Prelude to Dune:
House Atreides
by Brian Herbert & Kevin J. Anderson
NEL: £6.99
ISBN 0-340-75176-2
If you had a friend who had never, ever read SF and, wanting to see what it was like, they asked you to compile a list of, say, ten books to try it out, Dune would have to be on that list.
It is a stupendous book, marvellously textured and breathtaking in its depiction of the harsh, dry planet Arrakis, the Fremen who live there and the clash between the Houses Harkonnen and Atreides, and the appearance of the messianic figure of the Kwisatz Haderach. It is deservedly one of the most widely-read SF books ever written.
Several people have commented to me on how uncomfortable they felt near fountains — such a waste of water! — immediately after finishing Dune. It is one of those books which leaves images in the mind for many years after it has been put back on the shelf — one reason, I suspect, that the David Lynch film disappointed so much (well, that and the relentless stream of infodumps).
In many respects, the prequel, Prelude to Dune: House Atreides by Kevin J. Anderson and Brian Herbert (son of Frank, if you were in any doubt), is similarly crippled before it starts. It would have to be damn good to live up to the original, and, let’s face it, even Frank Herbert’s own sequels to Dune were not in the same league.
Dune is better than anything else Herbert wrote; someone — Brian Stableford, I think — once suggested that was perhaps because John W. Campbell had lent an extensive hand in, if I remember right, “hammering it into shape”. That includes the five sequels, which rapidly demonstrate the law of diminishing returns. To be fair, there are those who think that Chapter House Dune, the final sequel, was a return to form and was pretty damn good — but, equally, there are those who think it’s complete keech.

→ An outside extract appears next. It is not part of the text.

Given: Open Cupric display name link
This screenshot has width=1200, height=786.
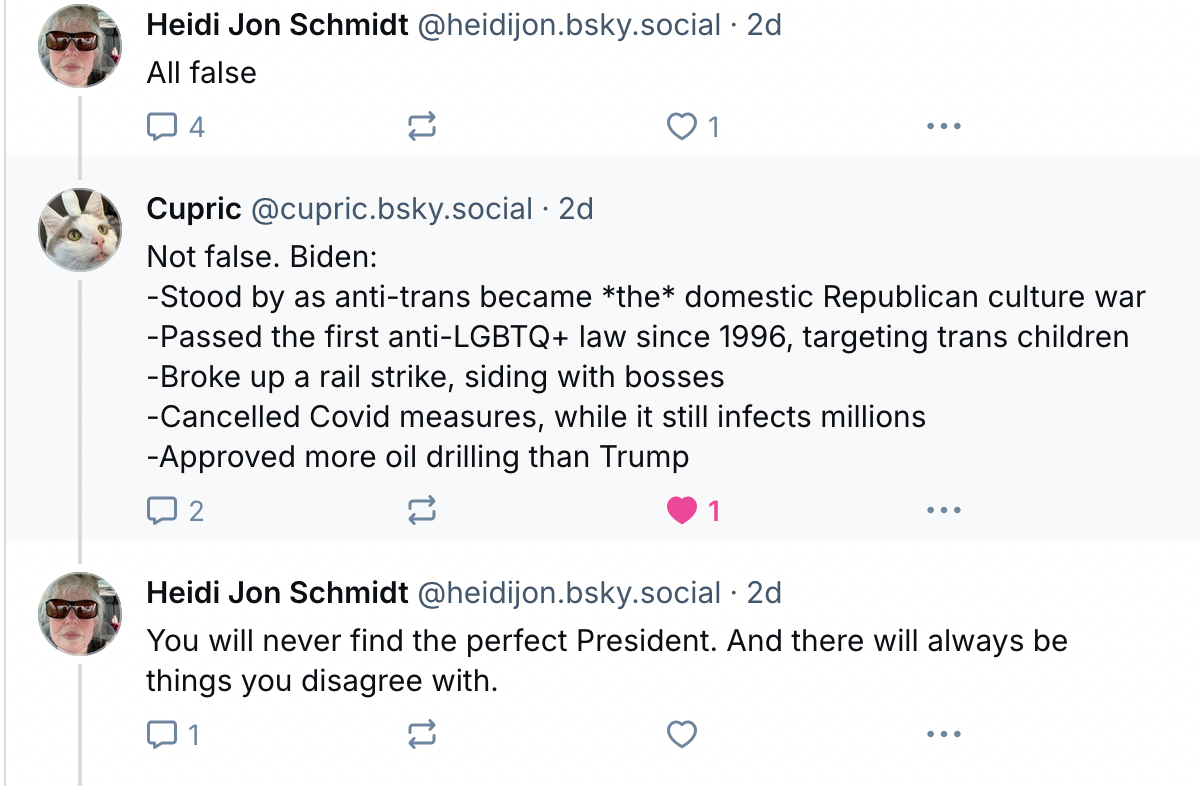Looking at the screenshot, I should 194,209.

One thing which could be said about Chapter House is that a sequel would not go amiss. How irritating of Herbert to die just when things looked like getting interesting again! Odd, then, that Herbert & Anderson go the prequel route.
Apparently they at first considered writing of the Butlerian Jihad; that might have stood a chance of working, separated chronologically by a sufficient gap from the events and characters of Dune. But for some reason they decided to write of the period leading up to Dune, just a generation earlier.
Well, perhaps I can see the attraction: it has always struck me that it would have been interesting to see more of Leto Atreides, who is rapidly disposed of in Dune. He seemed a tragic character there, and I would have enjoyed seeing a bit more of him at home on Caladan, and his relationship with Paul. But not as he is presented here, cardboard-thin at best.
By writing of people we know from the original, Herbert & Anderson invite comparison, and they do not benefit by it. Whatever the flaws of the later books, in Dune Leto, Duncan Idaho, Thufir Hawat, Baron Harkonnen and all the rest lived and breathed: here they are puppets inexpertly jerked across a stage which feels no more imaginative than a matte backdrop from Star Trek: The Next Generation.
In fact, that analogy brings to mind one of the queerest things about the book: the way it reads like a hackwork novelisation of a “major motion picture”. It certainly has the obligatory irritating kid.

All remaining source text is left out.